Appeal from a judgment of the County Court of Clinton Court (McGill, J.), rendered January 15, 2009, convicting defendant upon his plea of guilty of the crime of criminal possession of a controlled substance in the third degree.
Defendant waived indictment and pleaded guilty to a superior *1394court information charging him with criminal possession of a controlled substance in the third degree. Pursuant to the plea agreement, defendant was thereafter sentenced to a term of three years in prison, to be followed by two years of postrelease supervision. Defendant now appeals and we affirm.
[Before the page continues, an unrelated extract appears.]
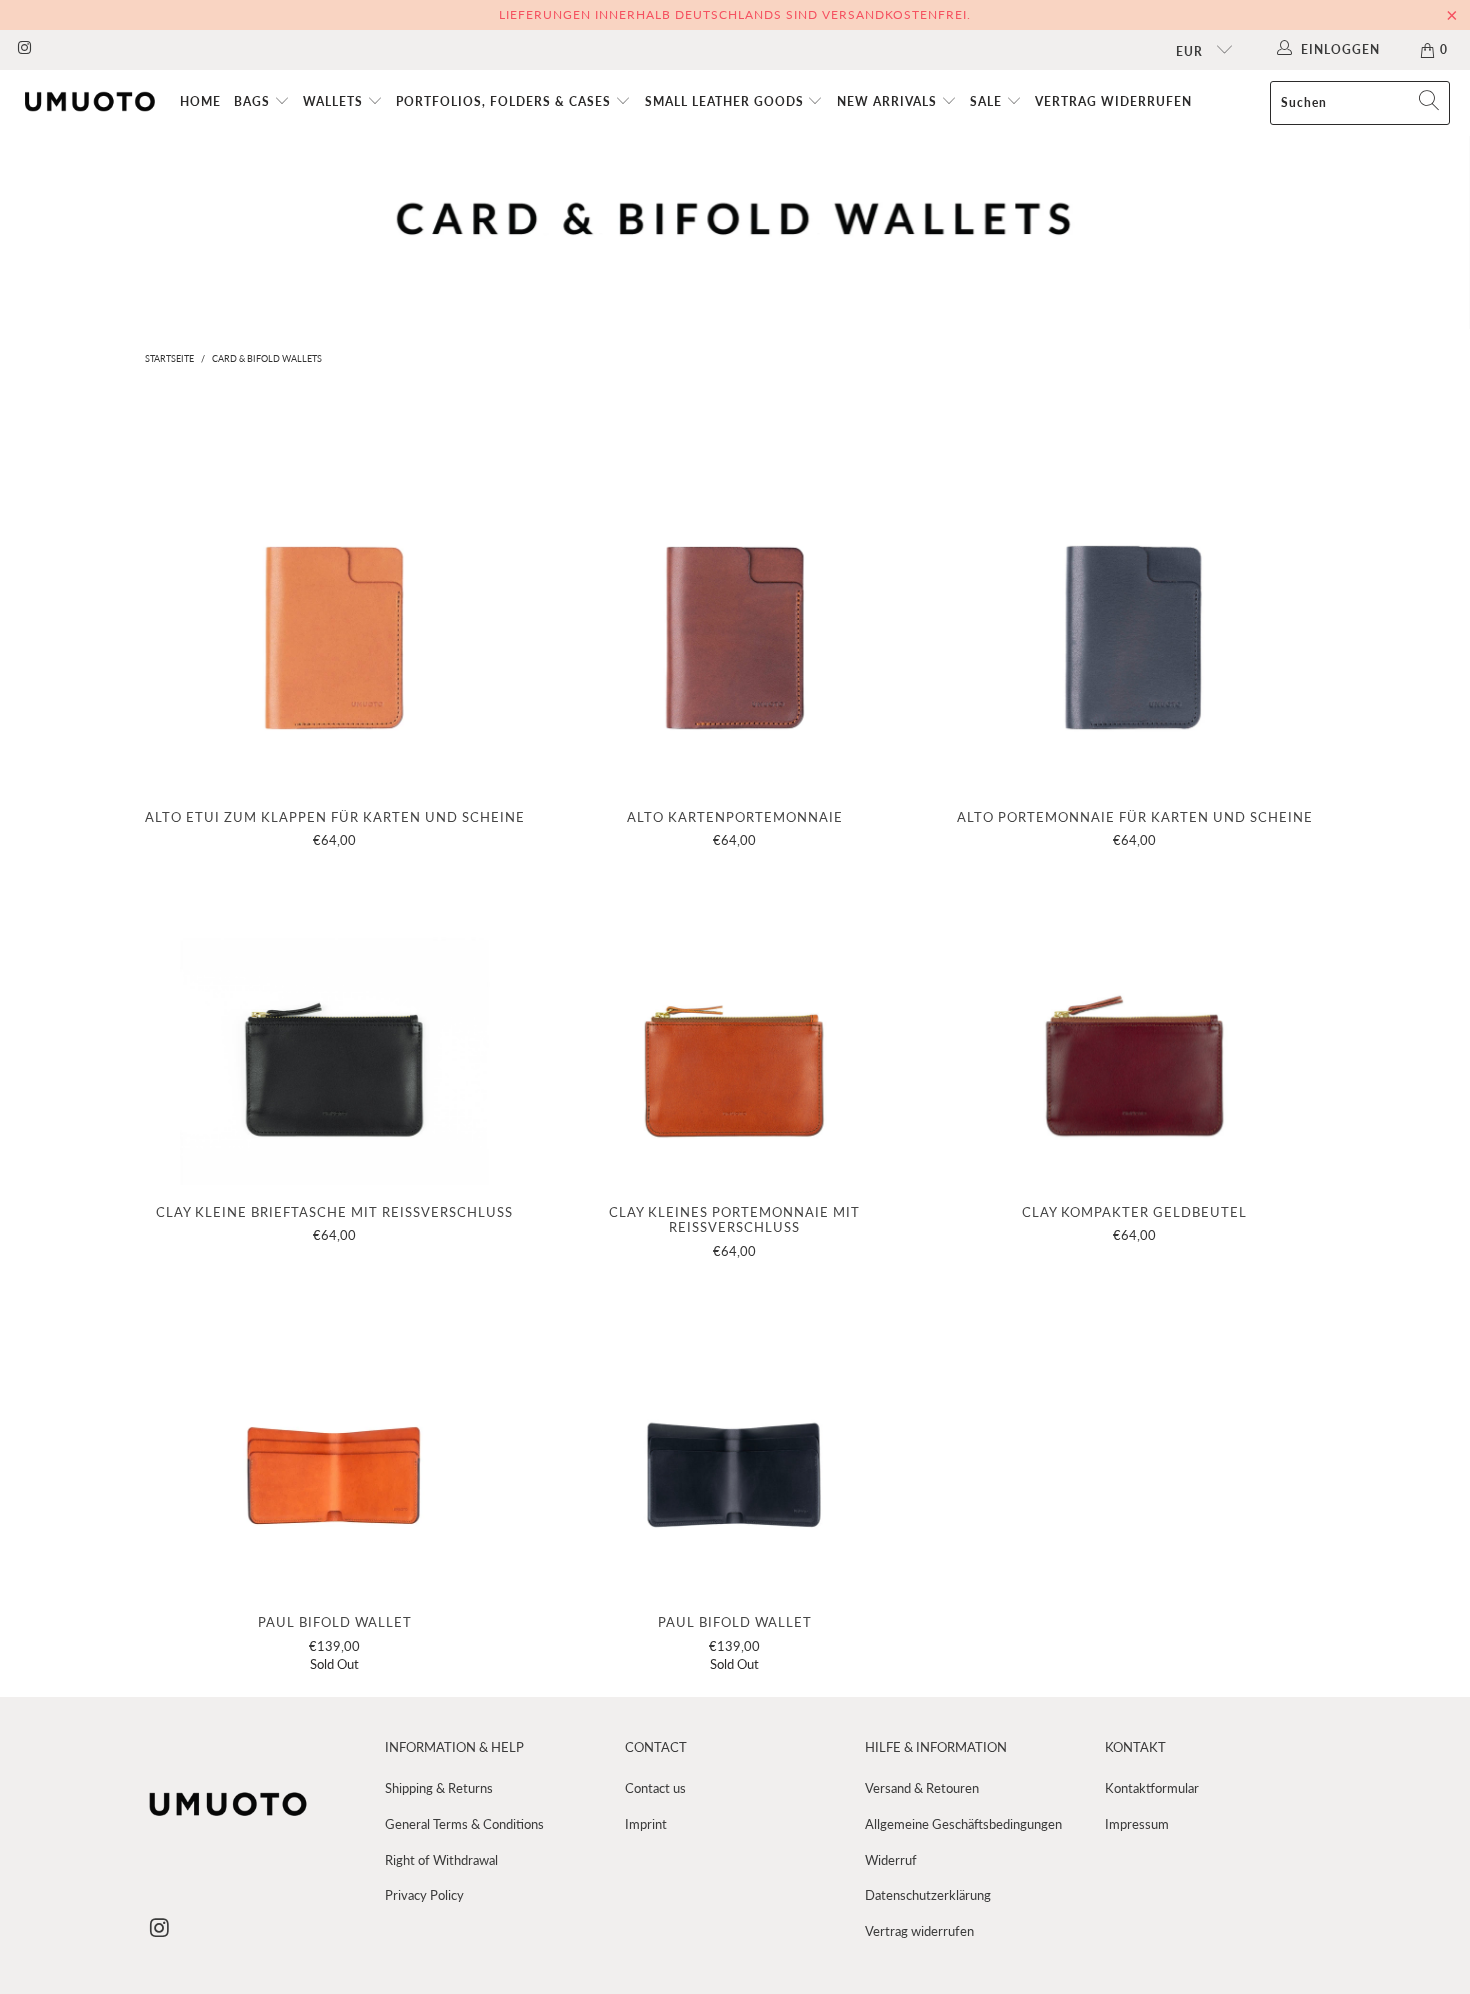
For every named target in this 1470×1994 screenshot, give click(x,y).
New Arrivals (889, 101)
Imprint (646, 1824)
Defendant’s claims that his plea was not entered knowingly, voluntarily or intelligently and that he was denied the effective assistance of counsel are not preserved for our review due to his failure to move to withdraw his plea or vacate the judgment of conviction (see People v Gorrell, 63 AD3d 1381, 1381 [2009], lv denied 13 NY3d 744 [2009]; People v Dantzler, 63 AD3d 1376, 1377 [2009], lv denied 14 NY3d 799 [2010]). Moreover, with regard to the plea, the preservation rule is inapplicable as defendant made no statements during the plea allocution that cast doubt on his guilt or tended to negate a material element of the crime (see People v Scitz, 67 AD3d 1251, 1251 [2009]). In any event, defendant’s claims are without merit, as the record reveals that County Court fully apprised defendant of the ramifications of pleading guilty and defendant communicated his understanding on the record, relinquished his rights and freely admitted his guilt (see People v Swarts, 64 AD3d 801, 802 [2009]). Further, contrary to defendant’s contention, it was not necessary that defendant recite the facts underlying his crime (see People v Smith, 57 AD3d 1237, 1237 [2008]).
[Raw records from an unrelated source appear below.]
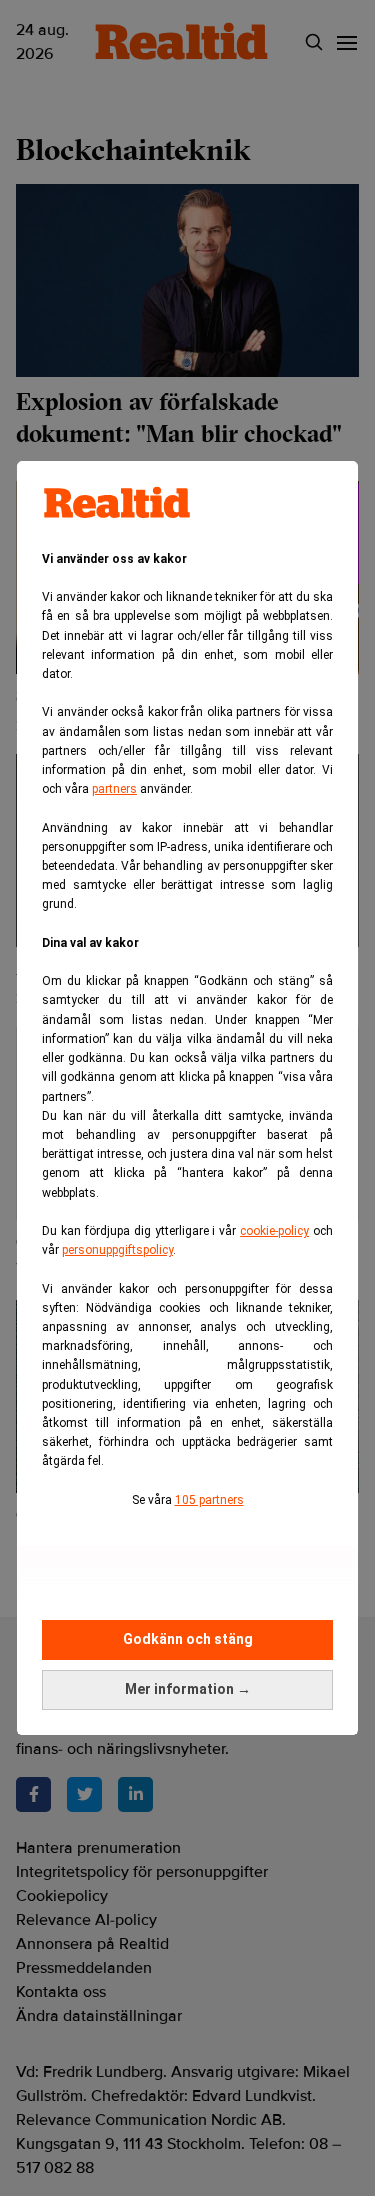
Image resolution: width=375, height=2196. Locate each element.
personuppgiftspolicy (117, 1250)
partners (114, 789)
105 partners (209, 1500)
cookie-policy (274, 1231)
As to defendant’s contention that he was denied the effective assistance of counsel, his claims that counsel failed to meet with him, make certain pretrial motions, investigate certain defenses and pressured him into pleading guilty concern matters outside the record and are not properly the subject of a direct appeal (see People v Carroll, 299 AD2d 572, 572-573 [2002], lv denied 99 NY2d 626 [2003]). Finally, as the record reflects that defendant did not validly waive his right to appeal (see People v Lopez, 6 NY3d 248, 255-256 [2006]), we have considered defendant’s challenge to the severity of his agreed-upon prison sentence and find neither an abuse of discretion by County Court nor extraordinary circumstances warranting a reduction in the interest of justice (see People v Parsons, 65 AD3d 716, 716 [2009], lv denied 13 NY3d 838 [2009]).
Cardona, P.J., Spain, Stein and McCarthy, JJ., concur. Ordered that the judgment is affirmed.